Eric worked with the defence in a landmark Court of Appeal case (R v. Miller, Paris and Abdullahi, 1992) against the murder conviction of an intellectually disadvantaged man interrogated repeatedly over a period of five days, and subjected to thirteen different coercive techniques. The Royal Commission on Criminal Justice subsequently invited Eric to give evidence on police questioning methods. He joined the Law Society’s Working Party on Police Station Practice and subsequently authored Police Station Skills for Legal Advisers and co-authored Active Defence (with Roger Ede). He advised on how to question children in court for the NSPCC training video A Case for Balance: demonstrating good practice when children are witnesses (1997).

A range of government departments (including the UK Foreign Office, Ministry of Defence, the Serious Fraud Office, and HM Revenue and Customs, and in the Irish Republic An Garda Siochana, Enterprise Ireland and the National Standards Ireland) have also used his services.

Since 1997 up to the present he has worked extensively in the development of managers and practitioners in the investigation of fraud and corruption in financial services sector (insurance and banking), telecommunications (mobile phone providers), and the petrochemical sector (oil and gas industries). As Professor of Investigative, Security and Police Sciences at the City University, London Eric was involved in collaborative developments within the field of investigative interviewing in UK (with particular reference to special circumstance interviewing, e.g. counter-terrorism), Norway, and the European Union (with particular reference to the implementation of ethical interviewing, e.g. in the Baltic states and Bulgaria, and economic crime, e.g. training members of the European Anti-fraud Office (Office européen de lutte antifraude).
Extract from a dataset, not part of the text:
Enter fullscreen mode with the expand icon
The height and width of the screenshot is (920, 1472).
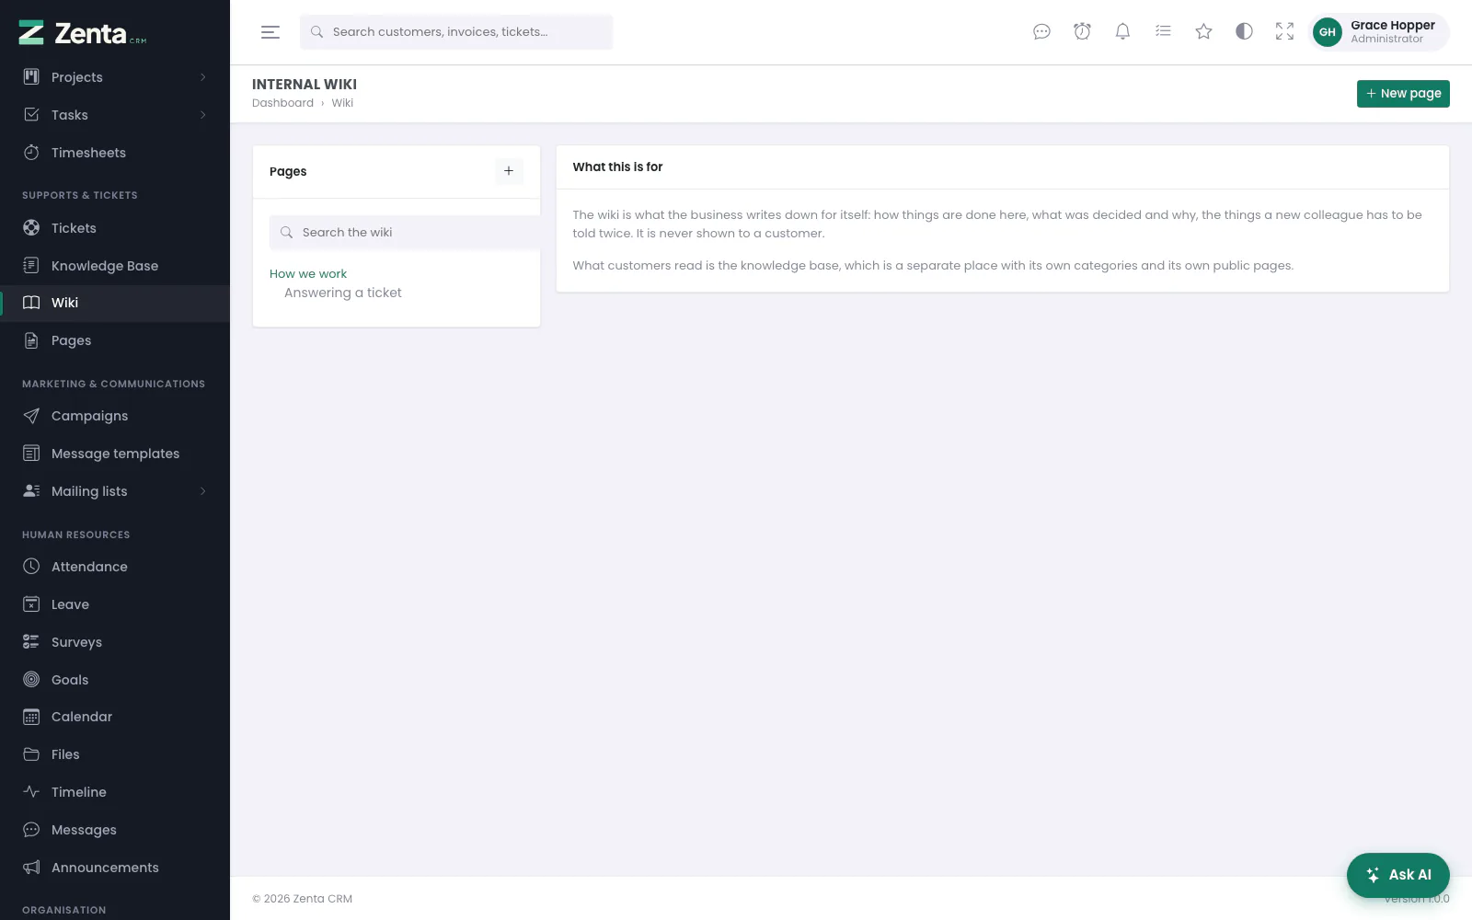pyautogui.click(x=1284, y=32)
He was involved in the development and creation of “blended learning” approaches to developing investigative interviewing knowledge and skills – combining the use of VLE (initially Blackboard and then Moodle) with “face-to-face” training. He was invited by the Judicial Studies Board to deliver training on credibility assessment.

Institutions throughout UK and worldwide, in both public and private sectors, have increasingly adopted Conversation Management and associated psychology-based tools developed by Eric.
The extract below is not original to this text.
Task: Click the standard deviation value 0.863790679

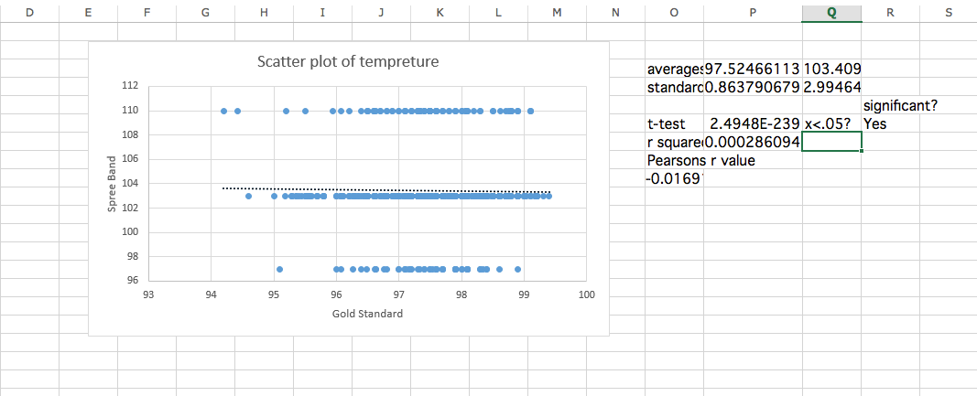Action: coord(753,88)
  • SE3R – a method for the rapid capture, comprehensive representation, and analysis of fine-grain detail in verbal communication or any form of document, enabling identification and timely response to anomalies and areas requiring either further investigation or probing.
  • BASELINES a tool for monitoring and identification of transient changes in interviewee behaviour.
  • ASSESS+ a tool enabling collation and assessment of anomalies in disclosures and interviewee behaviour.
  • DEAL – a method for controlling inappropriate behaviour in any verbal exchange.

He is co-author with Dr Andy Griffiths of Investigative Interviewing: the Conversation Management Approach (Oxford University Press). He co-authored Analysing Witness Testimony (OUP) and Witness Testimony (OUP). SE3R: a resource book is in its fourth edition. He authored Police Stations Skills for Legal Advisers, and co-authored with Roger Ede Active Defence – both published by the Law Society. He is currently working on a guide to CM for professional inquirers (to be published by Forensic Solutions), and is working collaboratively on a commissioned text with Andy Griffiths.

Eric undertakes, on a worldwide basis, commissions to act as an independent expert in cases in which an individual is alleging a miscarriage of justice arising from being coerced to confess. For those seeking such expertise, he can be contacted at eric.shepherd@investigativescientist.com.

He has language capability in German, Russian, Italian, and Arabic.